Nutcracker Nostalgia

For the past three years, it has become a tradition for me, at least once during the 'holiday' season, to blare Tchaikovsky's waltz of the flowers, dance around my kitchen, and cry.

I'm not saying that that very action just occurred in my kitchen yesterday. But I am also not NOT saying it, so you can do that math on that one.

For twelve years of my life, the span of time between the first weekend in September and Christmas was known as "Nutcracker Season" with the Robinson Ballet Company. We'd audition, we'd obsess over casting, we'd rehearse, we'd have the entire score memorized, and then we'd take the show on the road all over Maine (and sometimes New Hampshire). And I loved it. It was chartered buses, perfect pink tights, rehearsals every weekend, pointe shoes sewed with floss, costume changes, stage makeup, bobby pins, and all of the hairspray IN THE WORLD. On top of that, there was the familiar, glazed-over expression that friends and family would get when I broke into one of my many Nutcracker musings. Or rants, as the case may be. It was a very special time every year.
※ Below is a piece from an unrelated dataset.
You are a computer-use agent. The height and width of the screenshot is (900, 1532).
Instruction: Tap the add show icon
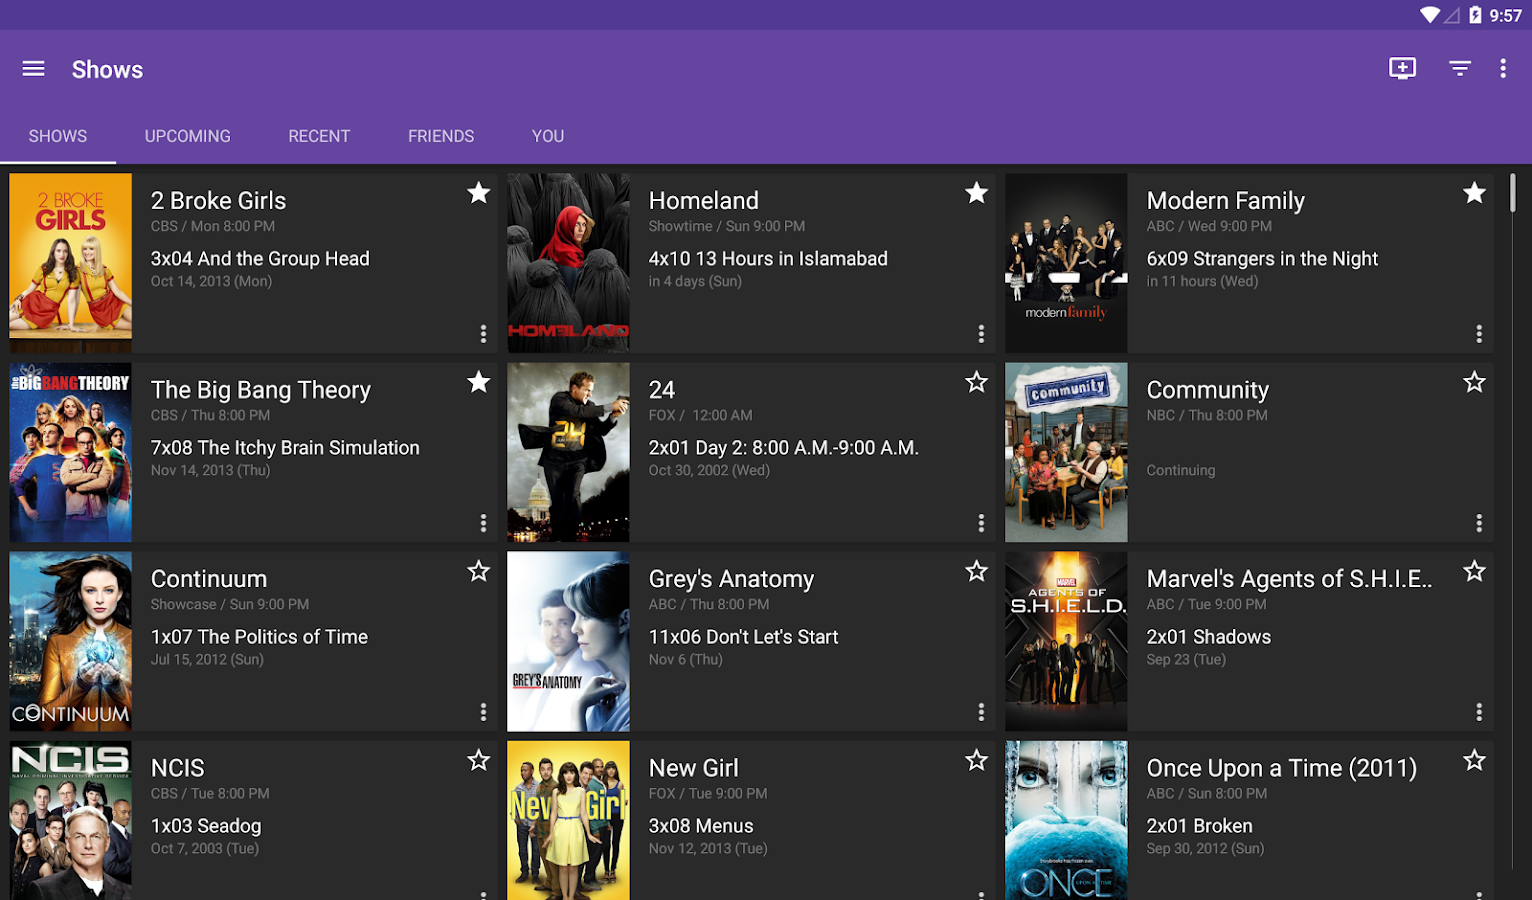1402,68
I don't usually talk about it, because it makes me sad. Not sad because I can no longer be in the show, necessarily. It's more because the path that I have taken in my life has made it so that I cannot participate in a tradition that was SO important to me as I grew up. At least, not in the same way that I used to. Sometimes, a familiar song will come over the radio in a restaurant or store as part of their holiday cheer, and I find myself welling up. I've seen a LOT of Nutcrackers, but none will ever compare with the original, the one that I grew up with.

So yesterday, while I could have been doing homework, or packing for my trip home, or cleaning the apartment so the cat-sitter won't judge me, I was instead playing the familiar music, marking out the choreography in my kitchen, and texting F, one of the only other people on the planet who can understand this feeling. "the same thing happened to me this morning," she said, "every time I hear the music on a commercial on TV I get a little bit sad and very nostalgic."

I'm not sure if she was thinking about this EXACT moment, but it was probably something similar...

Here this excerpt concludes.